Business Advice Your Business Activity Statement
Are you lodging BAS returns on time? Most businesses need to lodge their business activity statement, (BAS) each quarter (i.e. 1st July to 30th September). Your BAS returns due date depends on whether or not you do it yourself or use a tax agent. However we find that completing the BAS shortly after the quarter has ended makes it easier to complete whilst details are still fresh in your mind.
We feel it must be mentioned that should you fail to submit your BAS return on time the Australian Taxation Office will impose late lodgement fees up to $900 over and above what you may already owe, therefore it pays to lodge on time. It should also be noted that tax agents are often able to get a further extension of time if required and can negotiate on your behalf if necessary.
Do you require varying any PAYG instalments?
PAYG is calculated on your business and/or investments income tax based on the last year’s tax return. Should there be significant changes to your income or tax situation that would see you paying much more or less than anticipated, then you may need to submit a variation.
Some examples of why this would be necessary are if you have bought or sold an investment property, received more or less rent from an investment property, stopped receiving an income from business activities or reduced or expanded the business share portfolio.
We provide business advice and guide businesses through all manner of tax decisions.
Have you done a strategic plan of the business?
As any successful business owner will tell you, not only should you be up to date with BAS and PAYG but businesses need to have plans for what they want and the direction they are going to take to get it. A strategic plan provides you with a clear indication of where your money is best spent and the items best spent money on. It allows staff to know which direction they are taking and the role necessary to facilitate this.
If your business has a target to reach and aims for it, your earning capacity, on average, is three times greater than those who don’t have a plan.
Include such things as values, vision, long and short term goals, main areas of focus for the year ahead and an annual theme.
Small to Medium Business and Board Meetings
Another means to keep track of progress in your business is through keeping minutes of board meetings. The board meeting minutes are an important form of record keeping for any organisation, providing key information such as board actions on selected goals, elections of officers and directors and certain reports from committees and staff.
Additionally, meetings can be of major significance to verifying actions and positions should there be a court hearing. There should be enough information within the minutes if they are to be used as a reference or offered as evidence, although every detail of statements said in a meeting are not necessary to be recorded.
It should however include date and time of meeting, notification that it is a special or regular meeting, name of directors in or not in attendance, guests who are in attendance, including title or associations, whether a quorum was established, departure or re-entries of attendees and any board actions taken.
Lastly, minutes should be kept indefinitely as they present a full history of the organisation, including historical decisions.
Have you considered preparing a yearly forecast?
Yearly forecasting allows you to calculate what your business is going to spend next year and what it will bring in financially?

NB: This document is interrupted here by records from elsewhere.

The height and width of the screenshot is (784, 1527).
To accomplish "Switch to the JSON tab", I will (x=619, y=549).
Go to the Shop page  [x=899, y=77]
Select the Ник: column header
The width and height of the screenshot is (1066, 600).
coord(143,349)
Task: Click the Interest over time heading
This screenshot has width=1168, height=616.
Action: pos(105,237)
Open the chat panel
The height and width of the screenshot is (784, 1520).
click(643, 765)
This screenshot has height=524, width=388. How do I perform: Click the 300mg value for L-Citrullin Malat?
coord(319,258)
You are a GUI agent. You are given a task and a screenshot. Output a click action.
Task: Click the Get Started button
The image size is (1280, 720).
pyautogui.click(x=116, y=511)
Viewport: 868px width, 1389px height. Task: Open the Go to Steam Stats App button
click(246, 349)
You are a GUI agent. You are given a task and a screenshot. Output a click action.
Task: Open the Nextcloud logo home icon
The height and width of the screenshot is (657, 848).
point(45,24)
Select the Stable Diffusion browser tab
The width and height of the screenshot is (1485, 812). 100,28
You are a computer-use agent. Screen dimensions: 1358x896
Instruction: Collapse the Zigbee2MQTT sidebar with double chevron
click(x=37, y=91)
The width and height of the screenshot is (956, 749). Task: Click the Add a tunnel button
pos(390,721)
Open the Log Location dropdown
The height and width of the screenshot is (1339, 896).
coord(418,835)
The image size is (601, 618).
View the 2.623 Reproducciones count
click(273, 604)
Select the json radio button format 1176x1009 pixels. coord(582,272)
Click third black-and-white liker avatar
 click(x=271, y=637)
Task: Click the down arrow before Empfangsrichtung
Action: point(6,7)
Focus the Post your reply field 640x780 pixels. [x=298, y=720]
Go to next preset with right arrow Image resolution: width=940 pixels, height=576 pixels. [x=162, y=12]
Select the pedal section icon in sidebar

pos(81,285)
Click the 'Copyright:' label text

Do you know how your sales are going to ebb and flow?
Plan for the worst case scenario and project for the best, have a plan that caters separately for both so you’re never caught short. Sometimes your yearly forecast go’s stale, consider pushing it back a few months or changing to monthly until you regain confidence within your business to move back to annual forecasting. Keep a strict eye on customer terms throughout the year and plan discounts or sales ahead of time.
The yearly forecast should be formed along-side your strategic plan as well as a risk review of your business.
The role of the risk review is to develop realistic and cost effective strategies. Assess your business taking into consideration critical business activities, key services, staff and things that could affect them. This allows you to prioritise and work out which aspects you could not afford to operate without.
Consider when, where and why the risks would likely happen. Are they internal or external and who might be involved if an accident were to happen? Analyse previous events and their effect on your business, what was the outcome? How likely is it to happen again and how would it impact the day to day running? Assess your processes to minimise risk and always consider the worst case scenario. Once you’ve analysed and identified the risks to your business, brainstorm to find tools and options for managing them.
Lastly, does your business have a shareholder’s agreement in place?
A shareholder’s agreement ideally should be in place when the company is first formed and the first shares have been issued, ensuring a common understanding between shareholders of the expectations of the business. The purpose of this is to protect the shareholders’ investment in the company, establish fair shareholder’s relationships and govern the running of the company.
The agreement should include shareholder’s rights and obligations, regulation of the sale of shares, a description of how the company will run, provide some form of protection for minority shareholders and the company whilst also defining how important decisions within the company will be made containing specific and practical rules pertaining to the relationship between the shareholders and the company.